[START EXCERPTED TEXT]

Friday, September 25, 2009

The jury seat

I’ve only had jury duty once in my life. That is to say, they only called me up once . . . period. I don’t know how I got out of it for so long (well, I do - I bounced around different places to live and they could never pin me down long enough to be considered in one distinct jurisdiction).

Once I settled down, I received my notice to attend. This was when I was working at my first crappy job in Pittsburgh back in 1999. Or rather, it was a week before I quit. I went home to my apartment and picked up my mail with the little card saying, It is now your civic duty to report to the fiery depths of Hell and give your completely biased opinion in litigation matters to condemn the guilty in becoming Lucifer’s prison bitch for all eternity.

I jumped for joy.

Psst! Tell you a little secret that will totally blow away your mind and pretty much cement the ideal that I am a deranged individual. See, I LIKED jury duty.

I did, dammit! I liked it, and I’m proud to admit it!

Anyway, at this time I didn’t know if I really had to be there. I had to call the courthouse at the specific date and time to find out. Well, the day arrived. I dialed the phone number and heard the recorded message.

Anyone with their last name beginning with the letters “A” through “H” must attend . . .

[END EXCERPTED TEXT]

▶ _CHALLENGE A_
According to the jury-duty post, why had the writer gone so long without being called for jury duty?

[START SUPPLIED DATA]

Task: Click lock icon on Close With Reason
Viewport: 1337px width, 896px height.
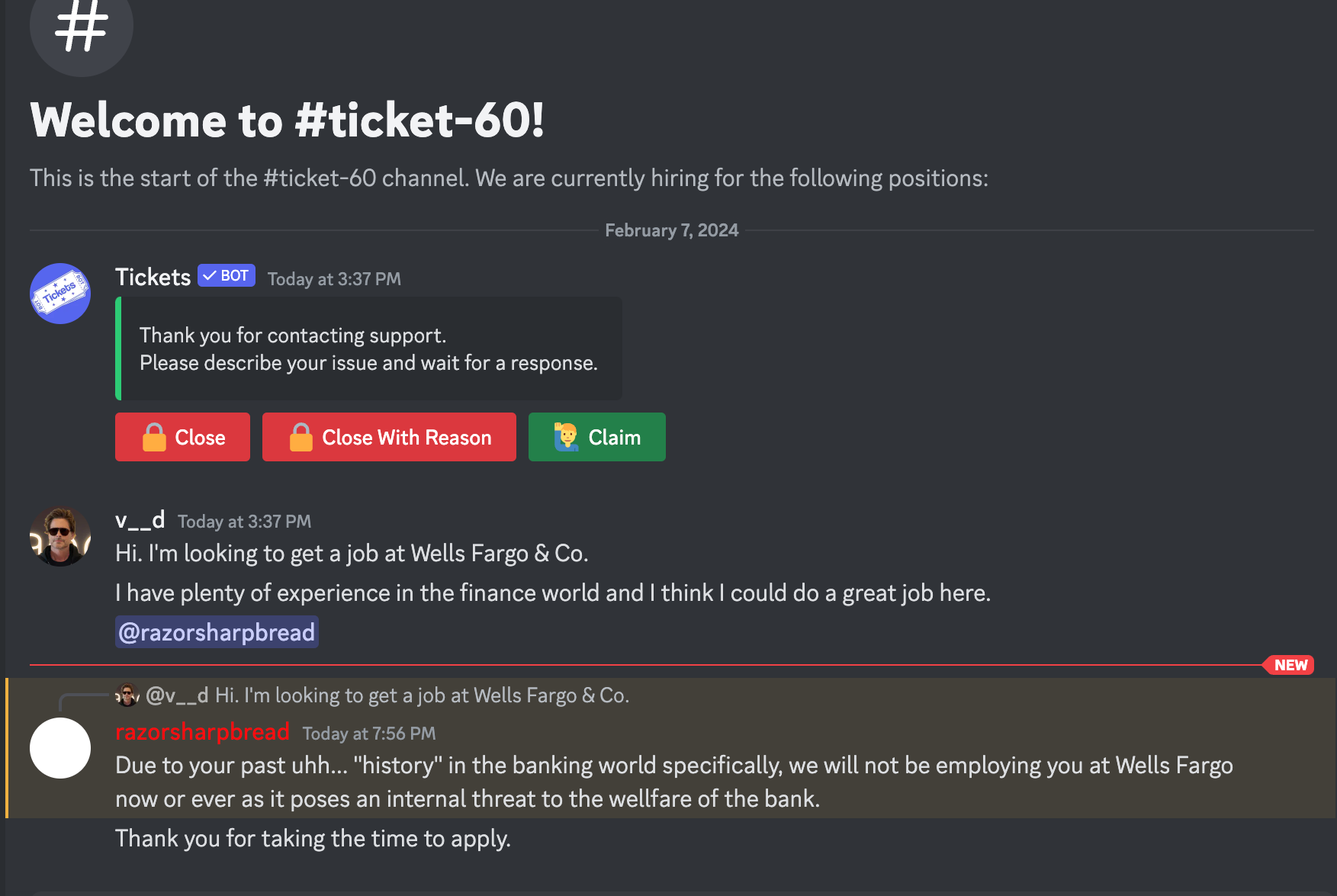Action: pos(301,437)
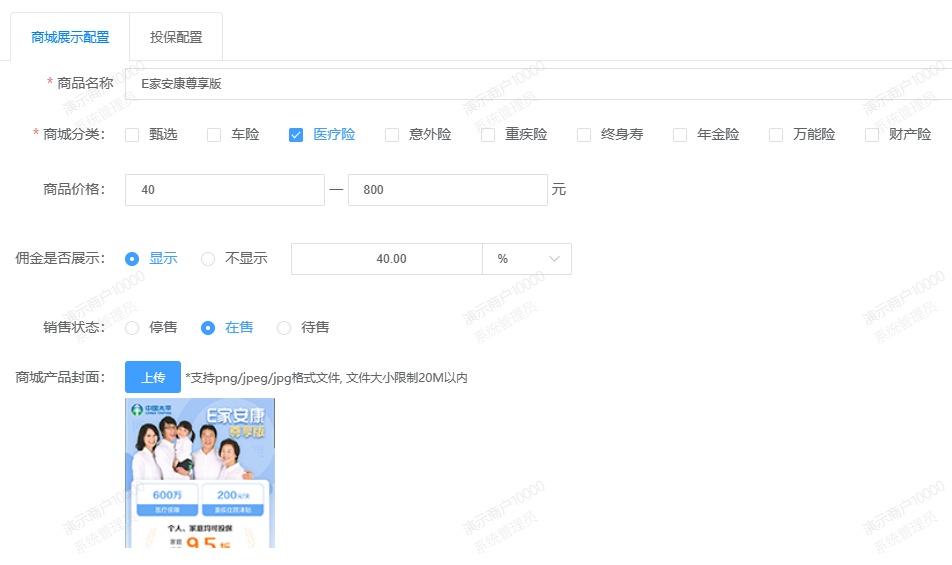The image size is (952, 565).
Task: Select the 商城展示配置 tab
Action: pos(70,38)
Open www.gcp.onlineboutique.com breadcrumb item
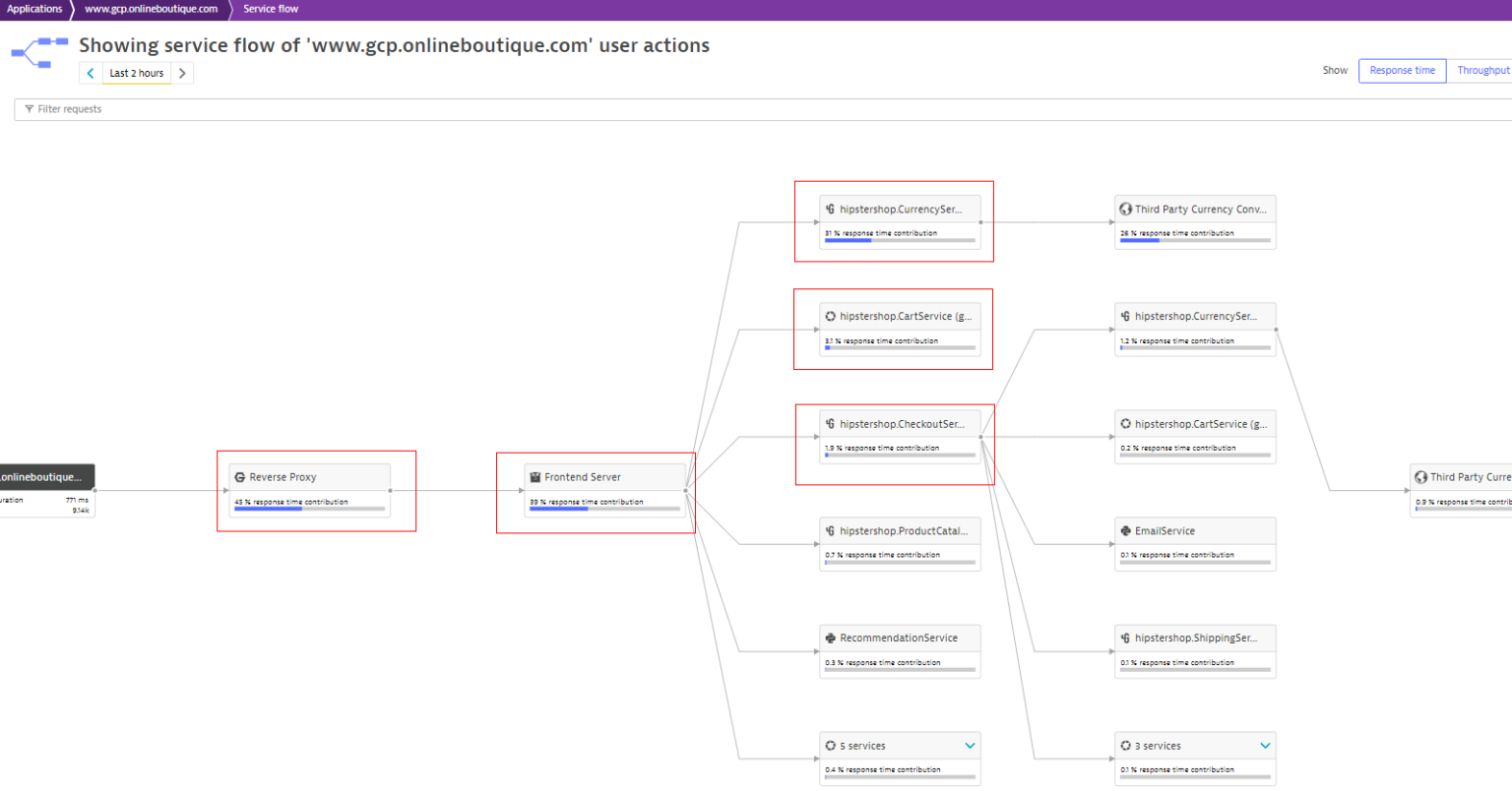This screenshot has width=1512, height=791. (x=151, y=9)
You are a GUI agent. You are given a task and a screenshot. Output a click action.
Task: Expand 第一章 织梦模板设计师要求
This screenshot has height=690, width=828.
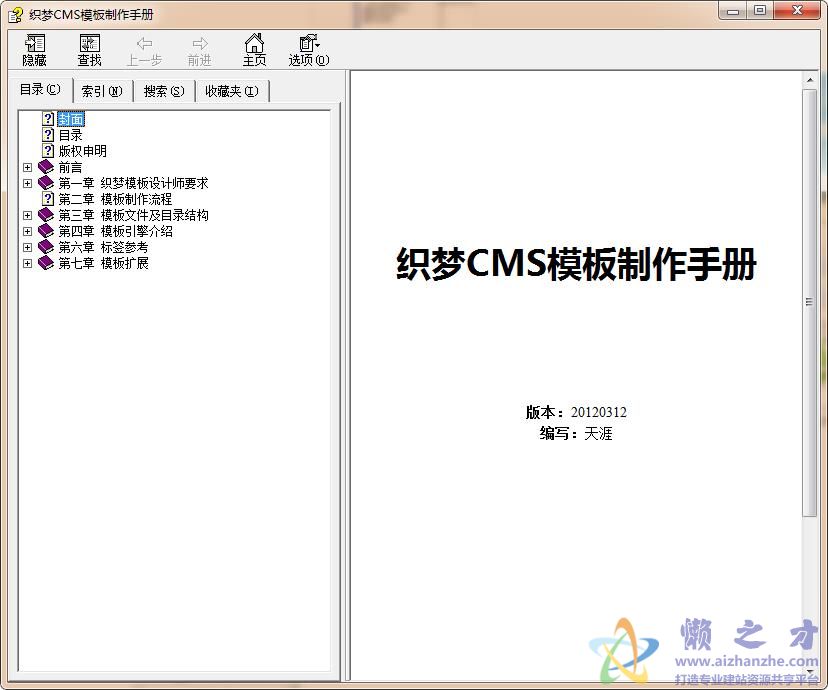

[END SUPPLIED DATA]

▶ _CHALLENGE B_
Starting with the row line containing "Open www.gcp.onlineboutique.com breadcrumb" and going on through the row line containing "This screenshot has width=1512, height=791.", write those lines again with "breadcrumb item" switched to "navigation link" and everything else unchanged. Leave the pictures out.

▶ _TASK RESPONSE A_
The writer moved between different places to live, so the courts could never pin the writer down long enough to count as living in one distinct jurisdiction.

▶ _TASK RESPONSE B_
Open www.gcp.onlineboutique.com navigation link
This screenshot has width=1512, height=791. (x=151, y=9)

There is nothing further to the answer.